I was able to observe the importance of patient belief in the effectiveness of acupuncture. Those patients who had the most confidence in the treatment reported the greatest relief of their symptoms. The acupuncturist, a practitioner of traditional Chinese medicine, mainly treated patients suffering from chronic pain conditions such as osteoarthritis. He attributed his patients’ problems to “weakness” in certain organs, especially the liver, kidneys, and heart. Beyond that, the acupuncturist did not really explain the causes of the patient’s problem or how his therapies worked. He did not ever mention concepts such as qi, yin, and yang. In fact, when patients directly asked him how he knew a particular organ was weak, he would respond that his diagnosis was based on prior experience. Essentially, he was asking the patients to trust his judgment without any explanation at all. Unsurprisingly, the more skeptical patients did not benefit as much from their treatments.
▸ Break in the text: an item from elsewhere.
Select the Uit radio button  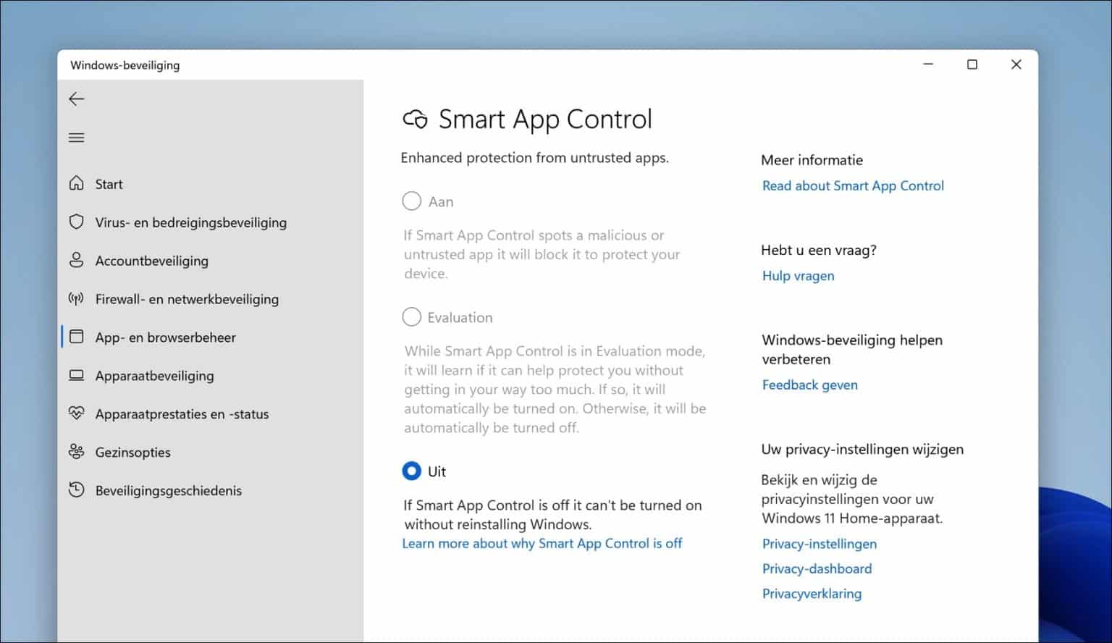411,471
Each acupuncture treatment began with an examination of the patient’s energy. If the acupuncturist felt that the patient’s energy was low, he would have the patient go into a special room set aside for raising energy. Here, the patient would be asked to hold a metal bar in each hand. The metal bar was connected to a machine that provided electrical stimulation. The patient would sit holding the bars for several minutes, and would then be moved to another room for the acupuncture treatment. After having the patient lie down, the acupuncturist would insert needles one by one, usually in the patient’s feet, legs, hands, and arms. Some patients also got needles in their ears, forehead, and neck. It was not made clear how the acupuncturist decided where the needles were needed. Finally, the needles were connected to a machine that provided electrical stimulation.
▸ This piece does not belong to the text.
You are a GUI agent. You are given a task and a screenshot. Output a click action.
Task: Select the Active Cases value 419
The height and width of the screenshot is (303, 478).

Along with needles, the acupuncturist used several other modalities. For example, he asked one patient whom he diagnosed with a weak heart to take a Chinese herbal remedy that he said would strengthen her heart. The bottle’s label was printed in Chinese, and there was no way for the patient or me to know what was in it. She asked him what it did, but all he would say was that it would help her weak heart. Another patient who was diagnosed with a weak liver was treated with a magnet placed over the right side of her abdomen. The acupuncturist also manipulated this patient’s energy level by passing his hands over her body without touching her. This patient had full faith in the efficacy of acupuncture, and she reported having significant pain relief.

I came away from this experience feeling very skeptical of acupuncture for at least two reasons. First, unlike the chiropractor, the acupuncturist made no pretense of being a physician or using science in his treatments. His diagnoses of weak organs do not have any correspondence with any diseases recognized in Western medicine. Even more discomforting, the acupuncturist made no effort to offer explanations or education. In fact, he discouraged patient questioning by simply saying that he knew what he was doing based on experience. It is possible that this implicit command to just trust him was at least in part a cultural disconnect, but his attitude would probably not be acceptable to many Western patients.